### TASK STATEMENT
Copy the records below, from the line containing "You are a GUI" through the last line; leave out pictures.

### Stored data
################

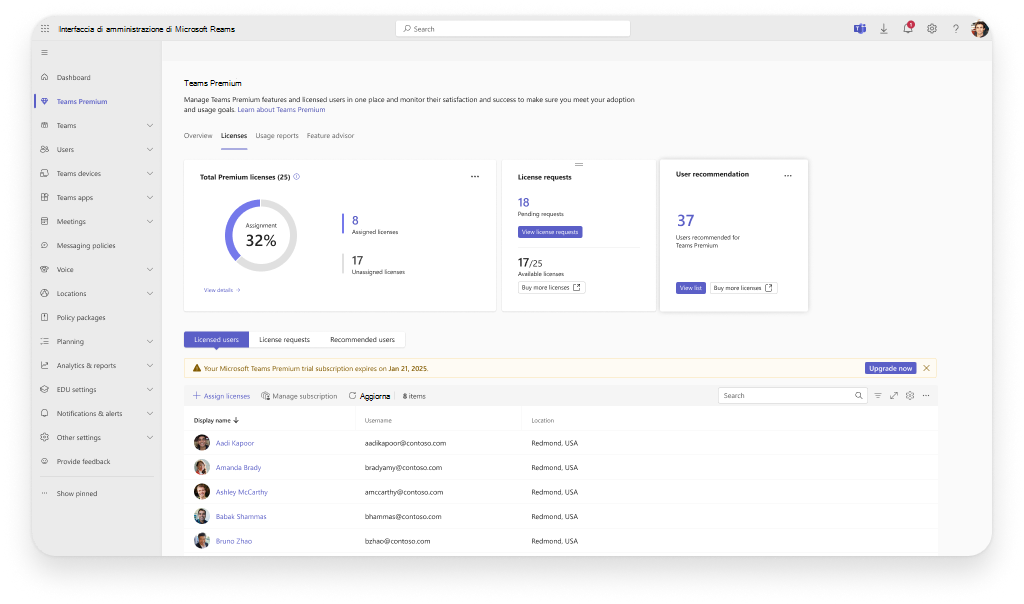This screenshot has width=1024, height=604.
Task: Click the 32% assignment donut chart
Action: pyautogui.click(x=261, y=236)
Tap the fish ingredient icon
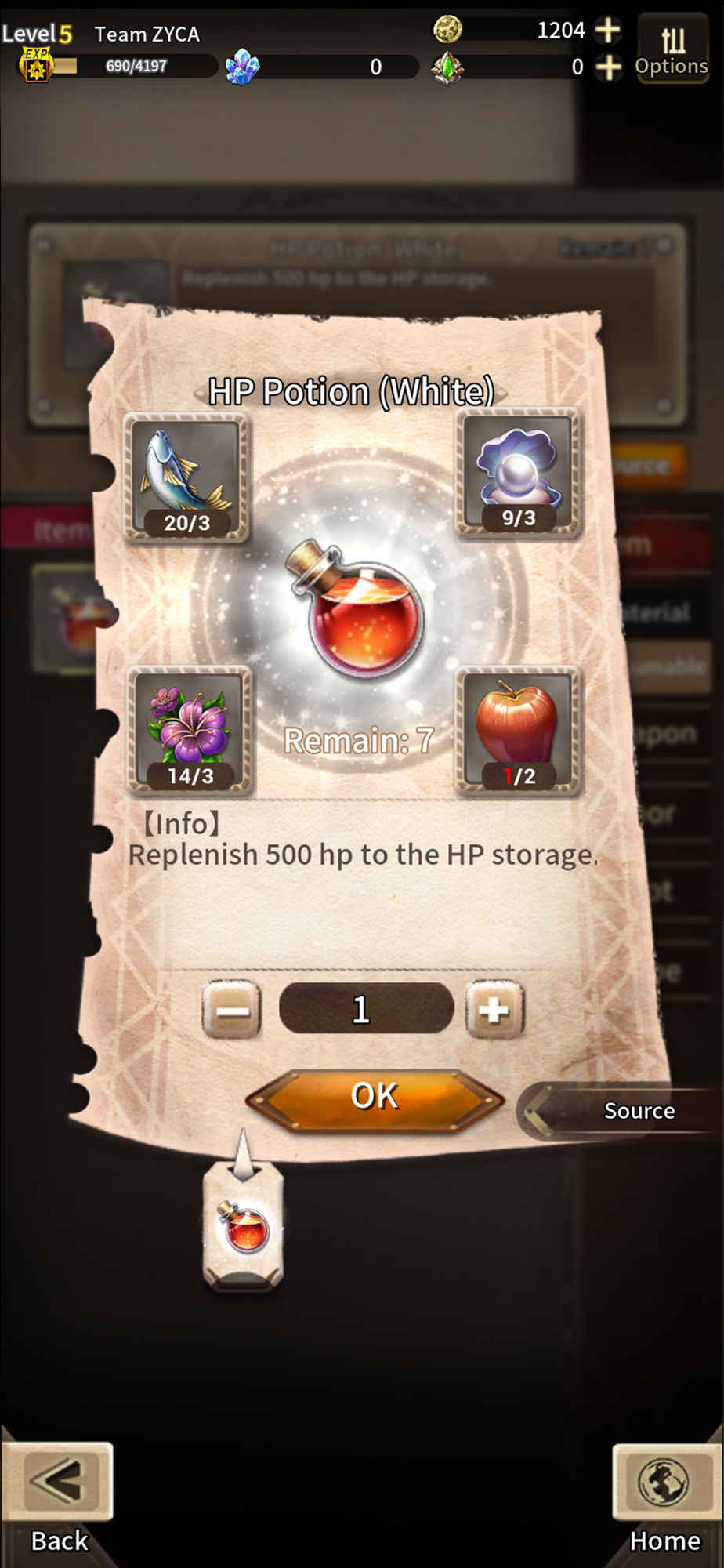The width and height of the screenshot is (724, 1568). pos(186,477)
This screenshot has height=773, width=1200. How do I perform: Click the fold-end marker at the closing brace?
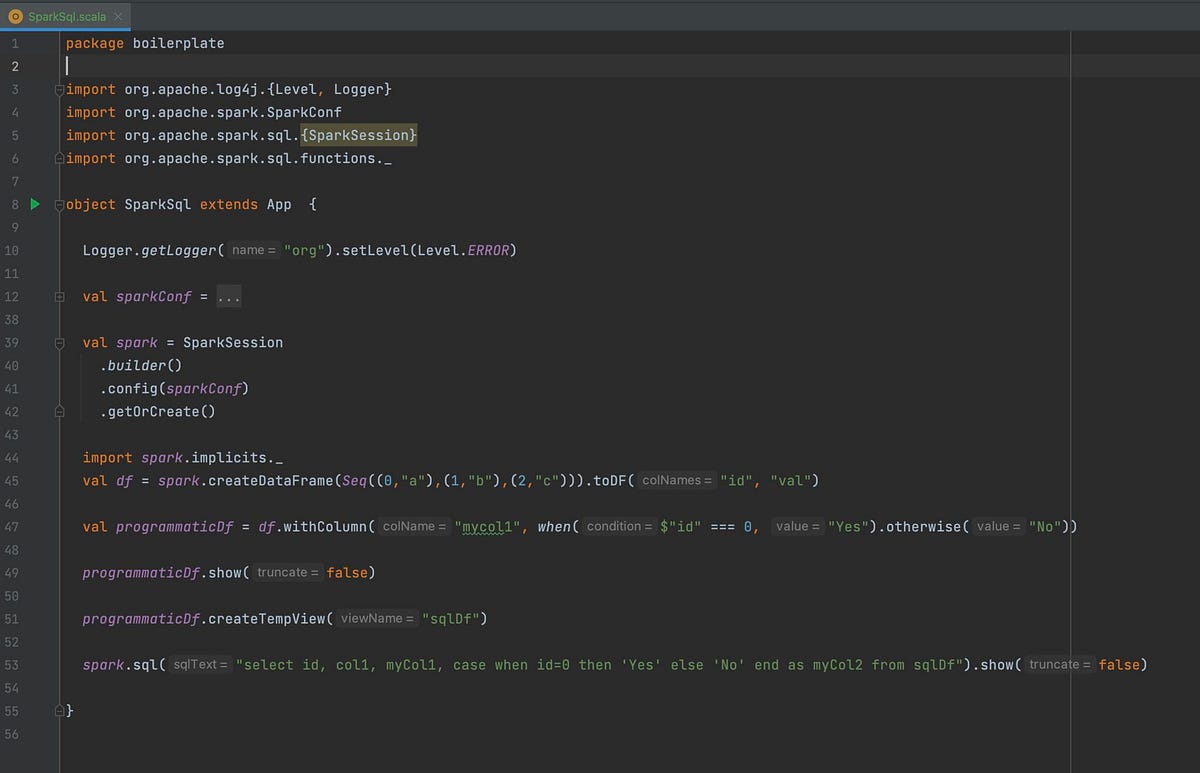(59, 710)
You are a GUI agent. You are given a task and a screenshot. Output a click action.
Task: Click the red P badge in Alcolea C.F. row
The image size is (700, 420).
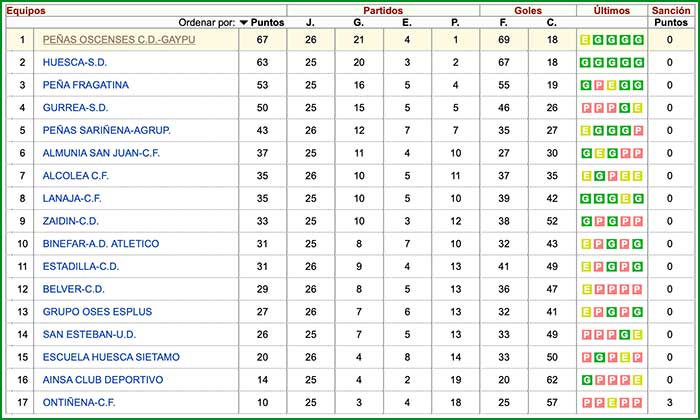pos(611,176)
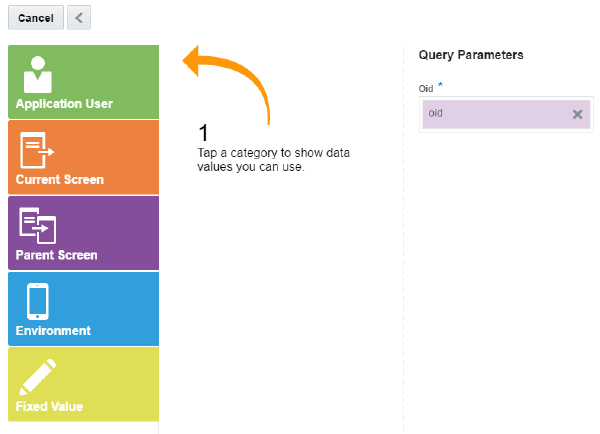
Task: Click the Oid field label
Action: coord(426,89)
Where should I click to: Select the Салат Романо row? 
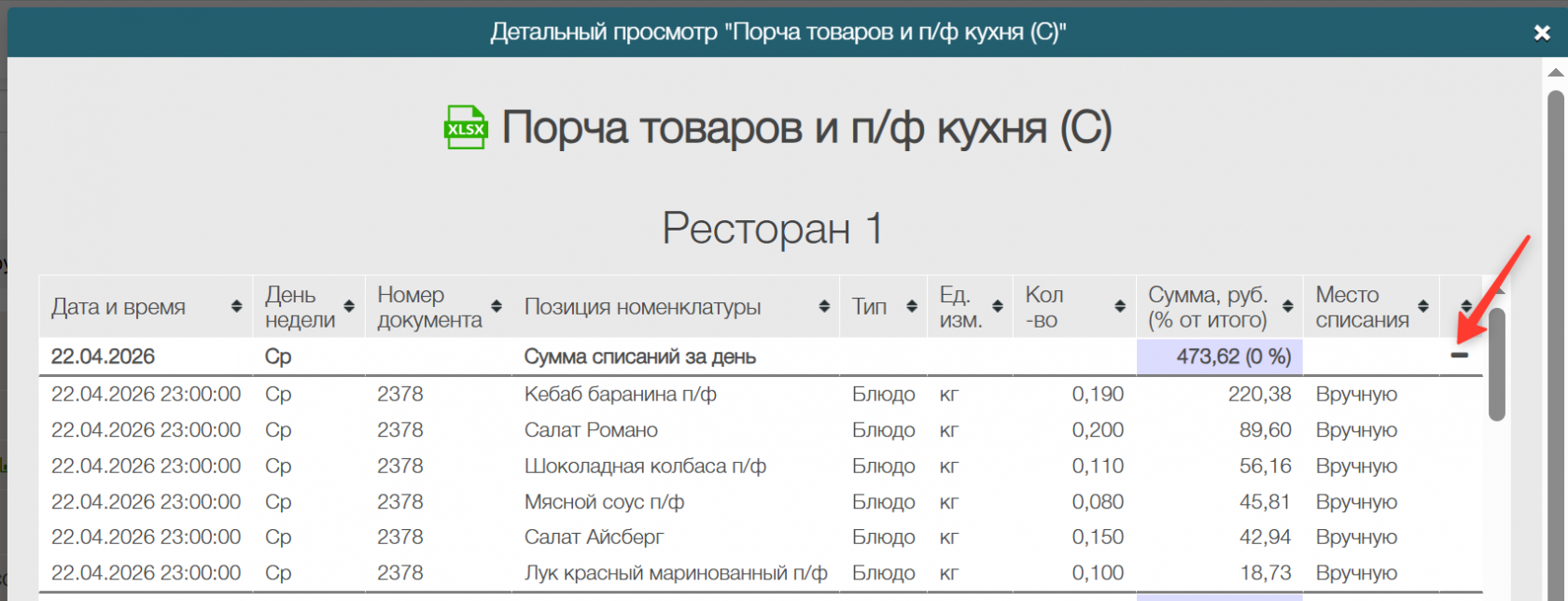coord(761,430)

################

### TASK RESULT
You are a GUI agent. You are given a task and a screenshot. Output a click action.
Task: Click the red P badge in Alcolea C.F. row
The image size is (700, 420).
pos(611,176)
Task: Click the Oid field label
Action: coord(426,89)
Where should I click to: Select the Салат Романо row? 
coord(761,430)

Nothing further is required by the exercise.